> [Source material]:
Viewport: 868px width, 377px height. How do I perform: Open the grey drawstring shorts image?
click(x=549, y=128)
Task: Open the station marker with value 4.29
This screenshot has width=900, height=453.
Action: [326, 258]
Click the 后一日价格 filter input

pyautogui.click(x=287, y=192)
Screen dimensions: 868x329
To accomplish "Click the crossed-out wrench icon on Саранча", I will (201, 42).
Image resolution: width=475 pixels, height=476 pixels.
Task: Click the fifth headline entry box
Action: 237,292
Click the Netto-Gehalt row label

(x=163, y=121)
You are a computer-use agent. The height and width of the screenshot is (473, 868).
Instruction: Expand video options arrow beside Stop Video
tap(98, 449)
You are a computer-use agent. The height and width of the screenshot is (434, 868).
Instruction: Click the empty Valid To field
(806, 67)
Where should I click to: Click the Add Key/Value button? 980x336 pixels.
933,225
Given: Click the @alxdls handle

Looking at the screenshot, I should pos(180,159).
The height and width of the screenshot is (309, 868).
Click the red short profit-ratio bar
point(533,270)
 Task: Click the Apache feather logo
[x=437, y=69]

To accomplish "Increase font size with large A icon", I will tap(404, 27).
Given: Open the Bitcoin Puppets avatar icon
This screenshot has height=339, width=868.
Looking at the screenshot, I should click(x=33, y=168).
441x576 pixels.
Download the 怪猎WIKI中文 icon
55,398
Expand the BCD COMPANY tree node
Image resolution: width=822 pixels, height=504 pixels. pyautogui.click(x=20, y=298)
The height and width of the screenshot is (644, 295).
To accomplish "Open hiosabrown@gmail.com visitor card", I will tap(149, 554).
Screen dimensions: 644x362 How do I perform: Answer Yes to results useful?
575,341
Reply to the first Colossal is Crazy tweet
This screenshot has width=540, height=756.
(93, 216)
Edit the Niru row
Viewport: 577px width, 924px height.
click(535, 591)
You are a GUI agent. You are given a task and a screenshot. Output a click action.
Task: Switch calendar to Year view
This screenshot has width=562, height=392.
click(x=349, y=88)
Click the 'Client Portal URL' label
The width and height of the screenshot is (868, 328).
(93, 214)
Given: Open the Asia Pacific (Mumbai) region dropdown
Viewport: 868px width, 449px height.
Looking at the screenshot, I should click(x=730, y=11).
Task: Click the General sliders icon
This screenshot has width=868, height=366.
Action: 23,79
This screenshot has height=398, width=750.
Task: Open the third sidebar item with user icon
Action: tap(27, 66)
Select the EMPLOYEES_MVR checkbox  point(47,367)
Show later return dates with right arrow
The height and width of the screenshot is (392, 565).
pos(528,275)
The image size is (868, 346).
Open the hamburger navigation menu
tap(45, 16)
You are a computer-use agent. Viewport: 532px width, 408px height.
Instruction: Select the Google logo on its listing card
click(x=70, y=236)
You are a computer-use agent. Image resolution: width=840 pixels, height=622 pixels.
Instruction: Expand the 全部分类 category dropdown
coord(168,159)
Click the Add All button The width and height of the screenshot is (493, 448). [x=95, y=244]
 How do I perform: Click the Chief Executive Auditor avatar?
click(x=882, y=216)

> [Exercise details]: Show me each line of the listing above with "agent" in it.

> [Response to this exercise]:
You are a computer-use agent. The height and width of the screenshot is (473, 868).
You are a computer-use agent. The height and width of the screenshot is (434, 868).
You are a GUI agent. You are given a task and a screenshot. Output a click action.
You are a computer-use agent. Viewport: 532px width, 408px height.
You are a computer-use agent. Image resolution: width=840 pixels, height=622 pixels.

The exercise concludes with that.